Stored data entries
##############################

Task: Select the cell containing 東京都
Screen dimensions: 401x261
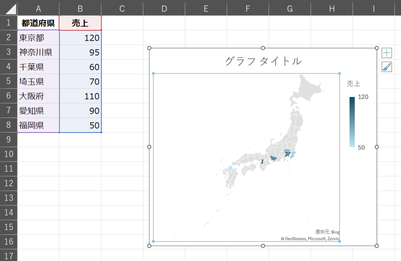Action: (38, 38)
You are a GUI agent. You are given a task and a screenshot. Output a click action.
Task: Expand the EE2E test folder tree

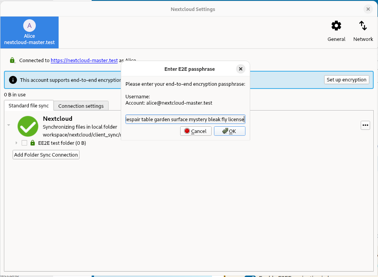click(16, 143)
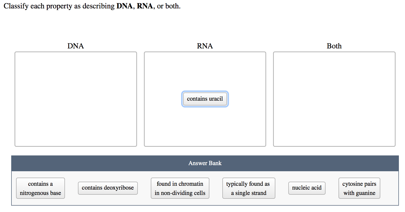Select the "nucleic acid" answer tile
Screen dimensions: 405x212
(x=307, y=188)
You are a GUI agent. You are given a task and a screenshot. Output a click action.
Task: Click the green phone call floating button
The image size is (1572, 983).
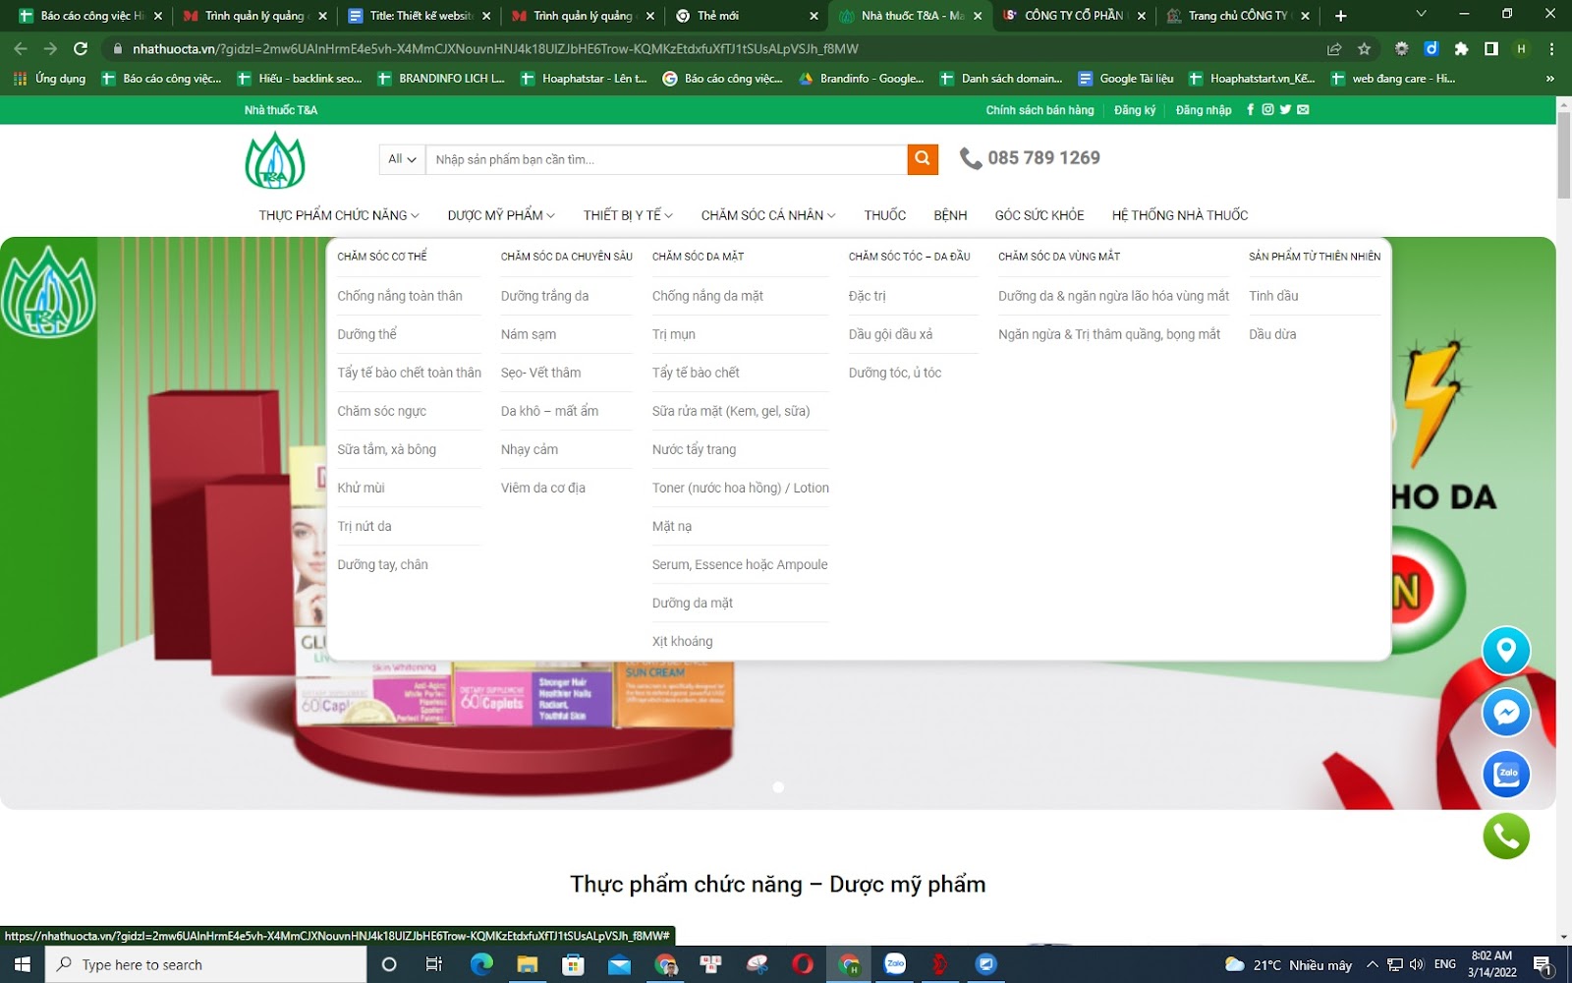1505,837
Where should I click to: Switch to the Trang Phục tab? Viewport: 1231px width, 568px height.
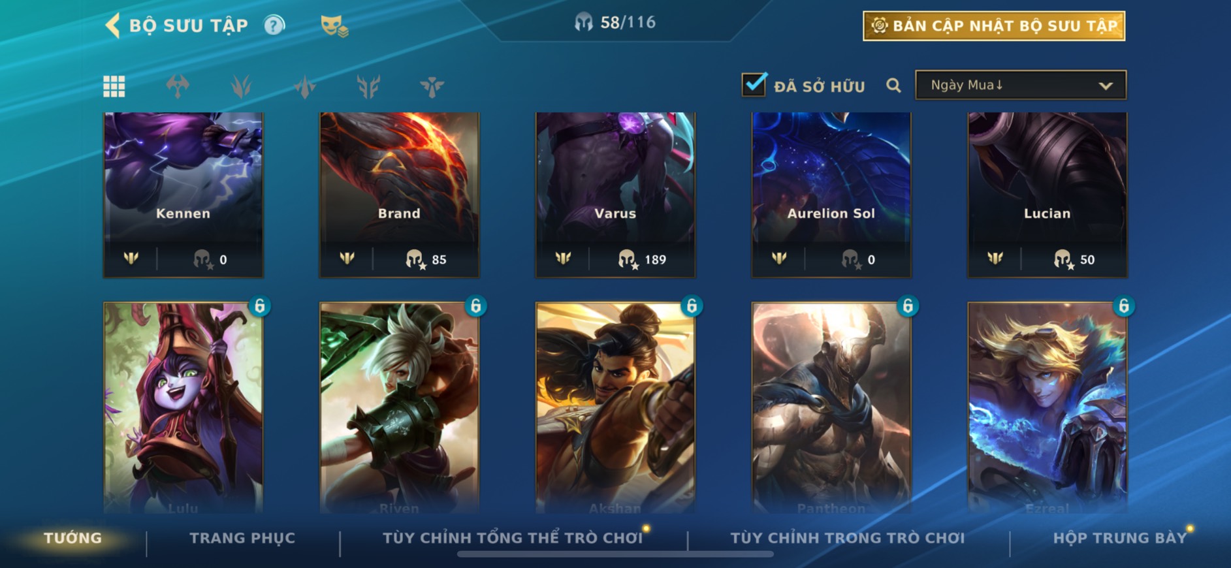(242, 538)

##############################

-- EXERCISE PROMPT --
The whole of the data needs to be copied word for word, though not its pictures.

-- SOLUTION FOR THIS TASK --
Task: Select the cell containing 東京都
Screen dimensions: 401x261
Action: (38, 38)
You are a GUI agent. You are given a task and a screenshot. Output a click action.
Task: Expand the EE2E test folder tree

click(16, 143)
Select the "nucleic acid" answer tile
Screen dimensions: 405x212
(x=307, y=188)
You are a GUI agent. You are given a task and a screenshot. Output a click action.
Task: Click the green phone call floating button
The image size is (1572, 983).
1505,837
Where should I click to: Switch to the Trang Phục tab? Viewport: 1231px width, 568px height.
(242, 538)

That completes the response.